• Provided data:
::::

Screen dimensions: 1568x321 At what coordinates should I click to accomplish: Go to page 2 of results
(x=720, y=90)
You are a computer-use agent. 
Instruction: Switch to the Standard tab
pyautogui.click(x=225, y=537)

::::

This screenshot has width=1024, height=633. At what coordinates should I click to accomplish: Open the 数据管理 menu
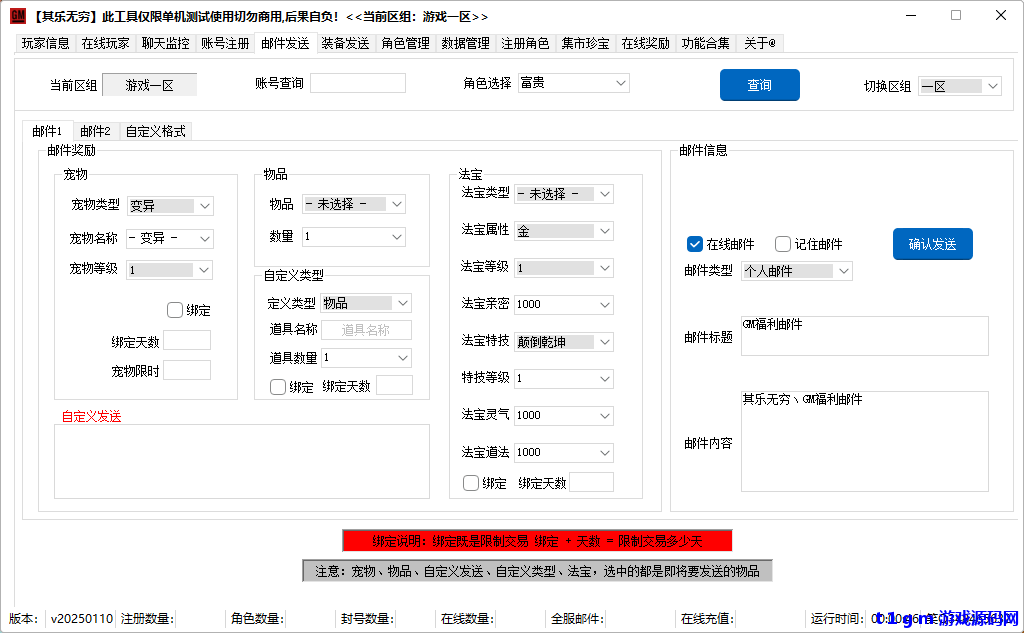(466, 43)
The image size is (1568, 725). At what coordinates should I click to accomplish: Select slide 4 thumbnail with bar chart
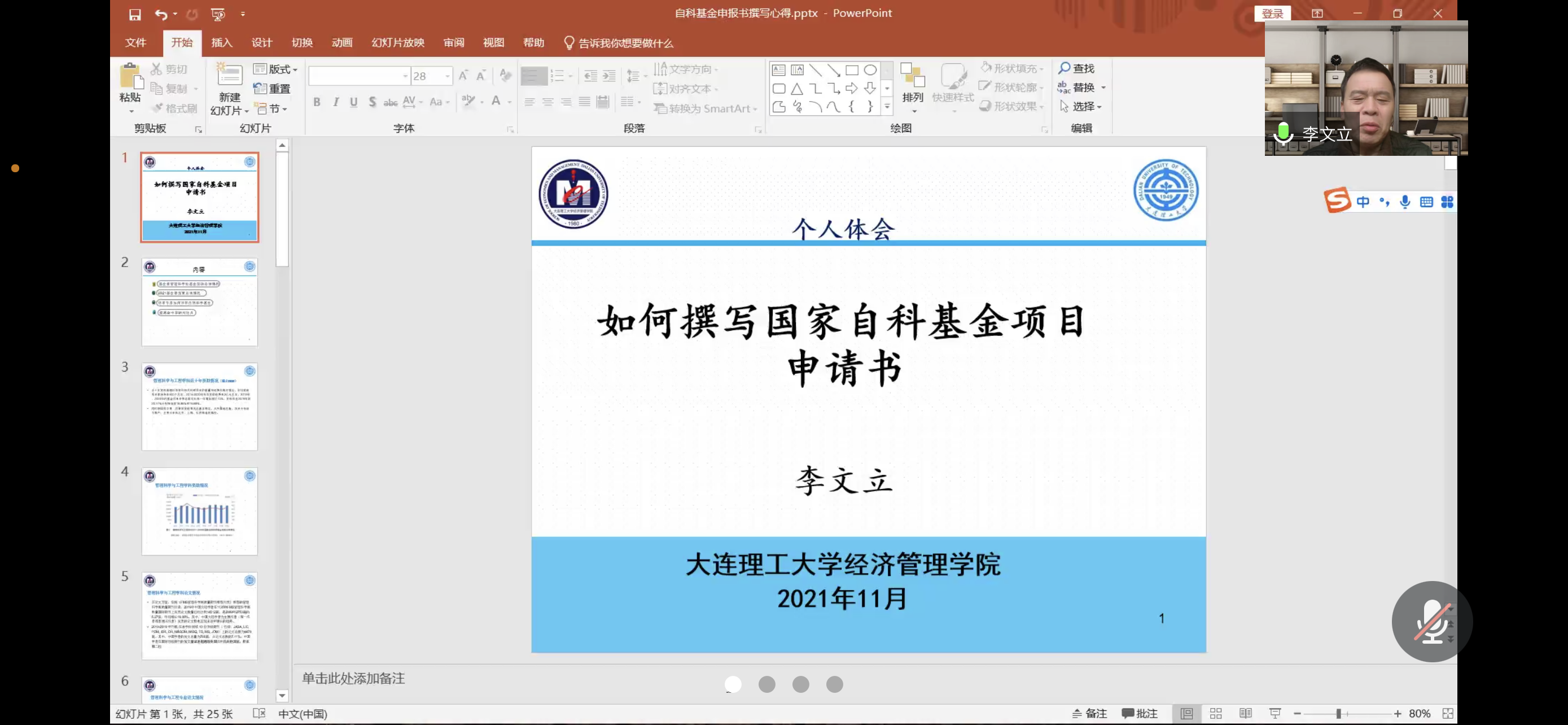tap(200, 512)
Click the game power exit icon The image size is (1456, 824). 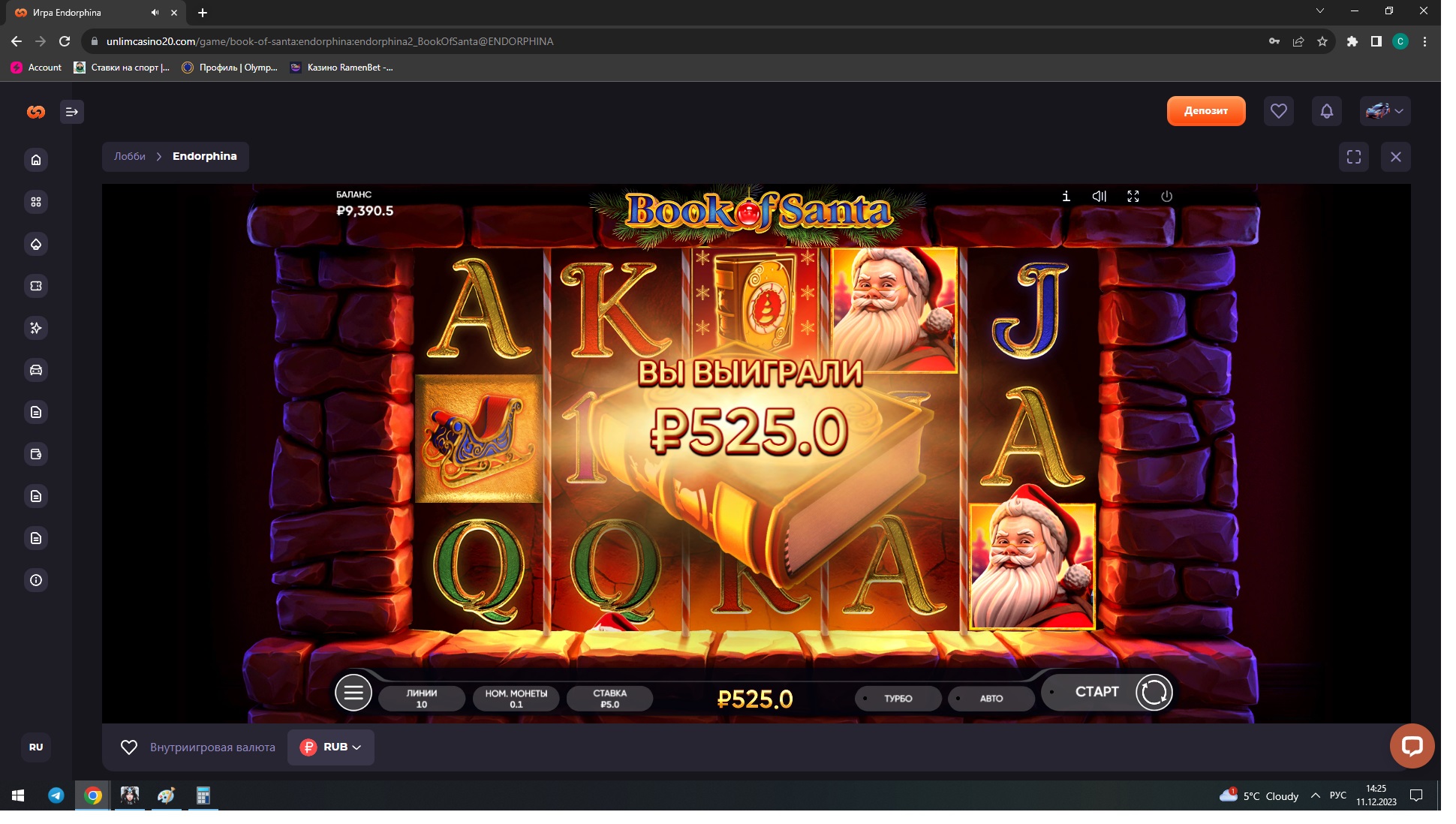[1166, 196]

::::

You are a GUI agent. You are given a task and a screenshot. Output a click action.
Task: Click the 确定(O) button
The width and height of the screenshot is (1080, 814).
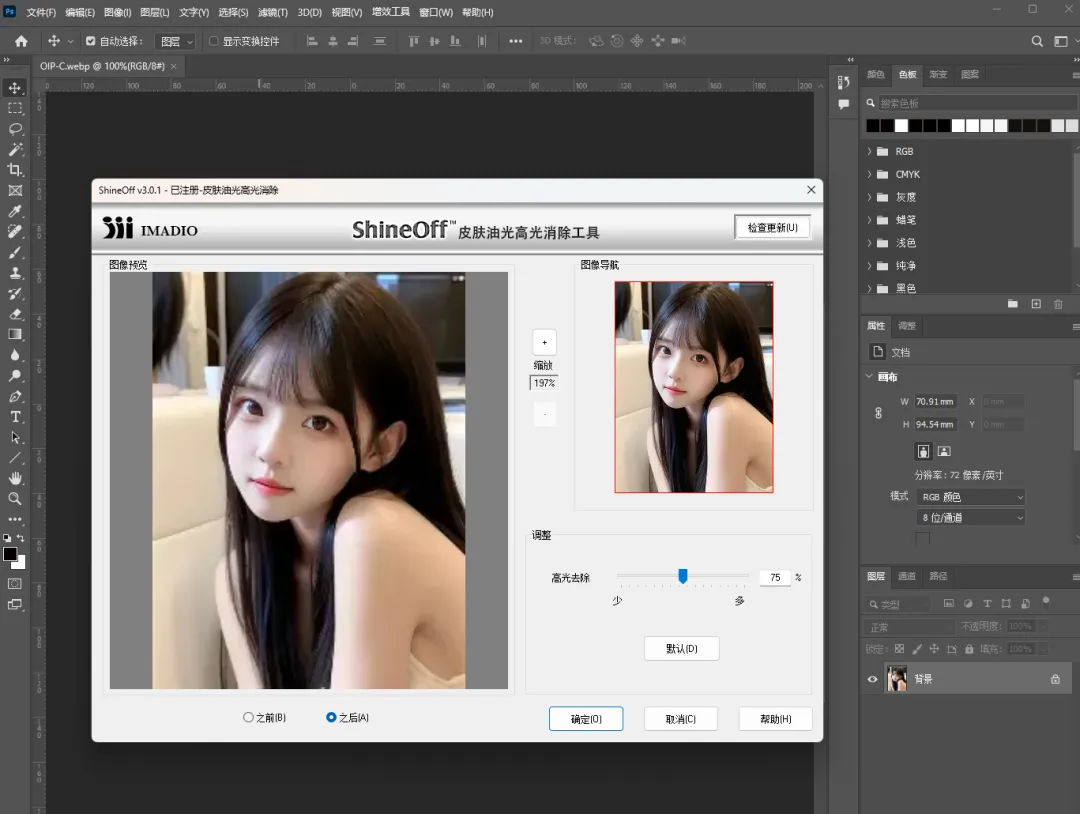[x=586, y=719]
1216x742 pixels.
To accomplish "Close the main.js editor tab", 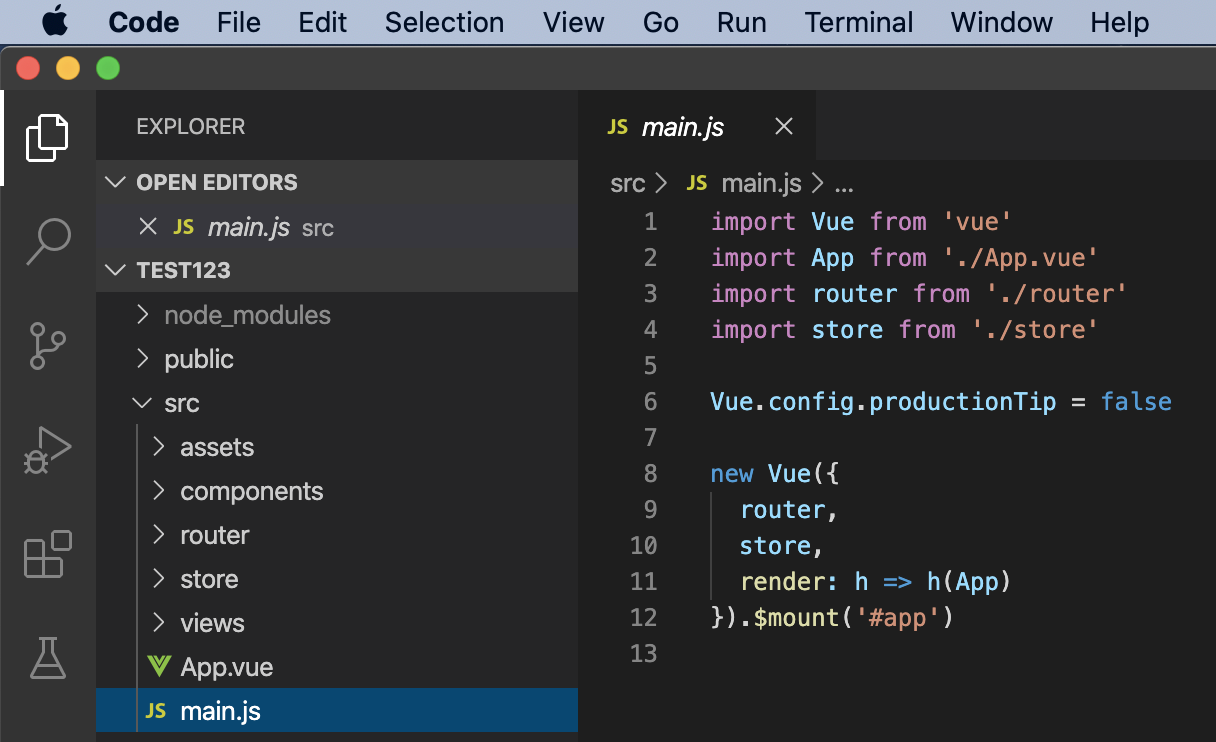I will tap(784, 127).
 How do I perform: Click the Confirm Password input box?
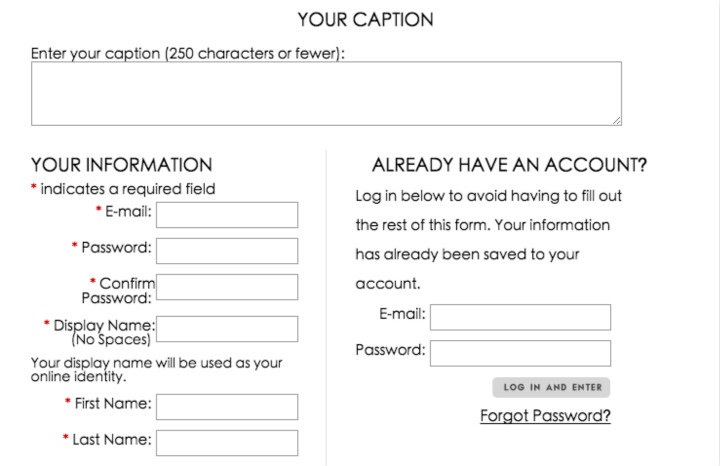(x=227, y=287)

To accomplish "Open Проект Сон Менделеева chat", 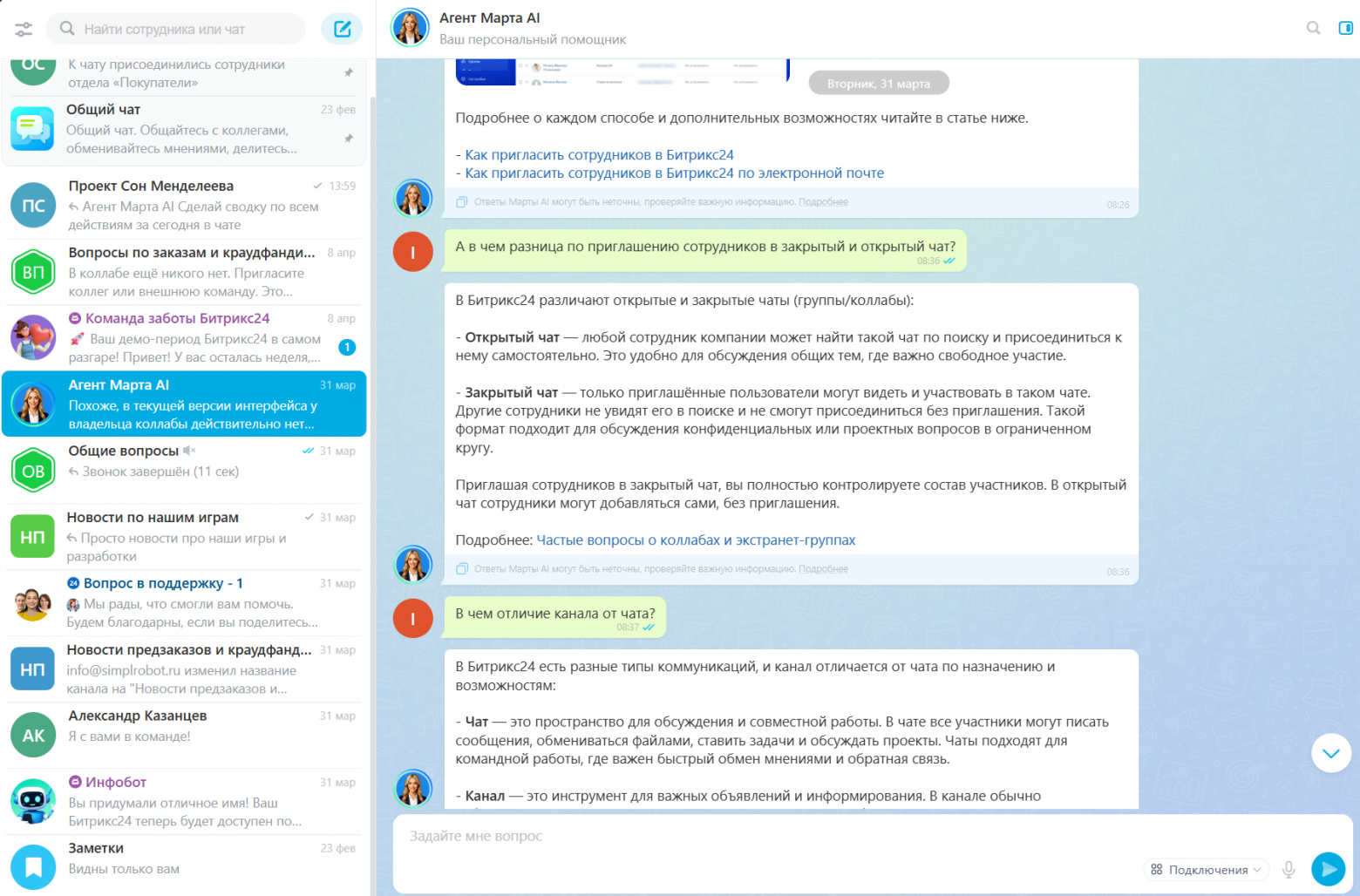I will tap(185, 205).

::::

• Objective: Quote the records starting at the line containing "Screen dimensions: 1568x321" and ending at the line containing "pyautogui.click(x=225, y=537)", both included, and give nothing else.

• Output:
Screen dimensions: 1568x321 At what coordinates should I click to accomplish: Go to page 2 of results
(x=720, y=90)
You are a computer-use agent. 
Instruction: Switch to the Standard tab
pyautogui.click(x=225, y=537)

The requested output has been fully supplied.